Starting at the line that has "Task: Choose the 25 preset amount" and stopping after the line that has "Click the 'ping 10.5.25.1' command text", reproduce the listing below exactly; omit everything else.

====================

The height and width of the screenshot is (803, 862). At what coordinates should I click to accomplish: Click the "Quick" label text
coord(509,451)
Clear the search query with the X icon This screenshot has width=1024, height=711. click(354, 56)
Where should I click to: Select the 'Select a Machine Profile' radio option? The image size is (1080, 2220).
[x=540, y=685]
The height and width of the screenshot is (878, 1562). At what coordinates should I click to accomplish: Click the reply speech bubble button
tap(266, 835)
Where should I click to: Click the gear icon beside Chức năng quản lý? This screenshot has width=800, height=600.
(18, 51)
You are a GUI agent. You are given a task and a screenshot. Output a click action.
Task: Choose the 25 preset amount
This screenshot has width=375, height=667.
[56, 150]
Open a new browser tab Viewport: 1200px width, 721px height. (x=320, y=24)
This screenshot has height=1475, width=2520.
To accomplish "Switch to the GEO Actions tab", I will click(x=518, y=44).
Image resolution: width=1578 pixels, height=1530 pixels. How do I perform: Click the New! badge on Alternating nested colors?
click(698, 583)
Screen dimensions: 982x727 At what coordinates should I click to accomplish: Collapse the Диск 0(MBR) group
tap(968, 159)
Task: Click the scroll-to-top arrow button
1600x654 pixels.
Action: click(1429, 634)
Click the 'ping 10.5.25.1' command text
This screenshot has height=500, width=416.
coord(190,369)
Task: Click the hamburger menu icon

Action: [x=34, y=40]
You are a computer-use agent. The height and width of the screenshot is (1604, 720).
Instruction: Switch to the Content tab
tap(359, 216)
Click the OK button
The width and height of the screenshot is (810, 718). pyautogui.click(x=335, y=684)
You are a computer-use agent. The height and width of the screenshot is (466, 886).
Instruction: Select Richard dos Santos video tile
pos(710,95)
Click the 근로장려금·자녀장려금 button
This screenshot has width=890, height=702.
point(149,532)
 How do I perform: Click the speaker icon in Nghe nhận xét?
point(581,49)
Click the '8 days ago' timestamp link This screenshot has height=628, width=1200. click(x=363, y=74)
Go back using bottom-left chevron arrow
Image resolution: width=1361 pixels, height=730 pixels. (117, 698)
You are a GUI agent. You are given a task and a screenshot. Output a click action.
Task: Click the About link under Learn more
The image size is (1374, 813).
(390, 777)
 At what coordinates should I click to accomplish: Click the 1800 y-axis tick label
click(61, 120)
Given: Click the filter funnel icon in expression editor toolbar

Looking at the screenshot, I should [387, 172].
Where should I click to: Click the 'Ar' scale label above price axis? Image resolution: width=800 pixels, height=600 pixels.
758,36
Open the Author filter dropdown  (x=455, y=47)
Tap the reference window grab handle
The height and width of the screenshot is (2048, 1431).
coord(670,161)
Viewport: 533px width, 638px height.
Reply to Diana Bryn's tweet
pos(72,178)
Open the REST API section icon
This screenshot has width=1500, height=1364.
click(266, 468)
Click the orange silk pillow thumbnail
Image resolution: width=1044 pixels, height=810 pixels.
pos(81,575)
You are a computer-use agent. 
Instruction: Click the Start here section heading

====================

▸ **Written reply**
Task: Choose the 25 preset amount
This screenshot has width=375, height=667.
[56, 150]
Open a new browser tab Viewport: 1200px width, 721px height. (x=320, y=24)
This screenshot has height=1475, width=2520.
To accomplish "Switch to the GEO Actions tab", I will click(x=518, y=44).
Image resolution: width=1578 pixels, height=1530 pixels. How do I perform: Click the New! badge on Alternating nested colors?
click(698, 583)
Screen dimensions: 982x727 At what coordinates should I click to accomplish: Collapse the Диск 0(MBR) group
tap(968, 159)
Task: Click the scroll-to-top arrow button
1600x654 pixels.
Action: click(1429, 634)
Click the 'ping 10.5.25.1' command text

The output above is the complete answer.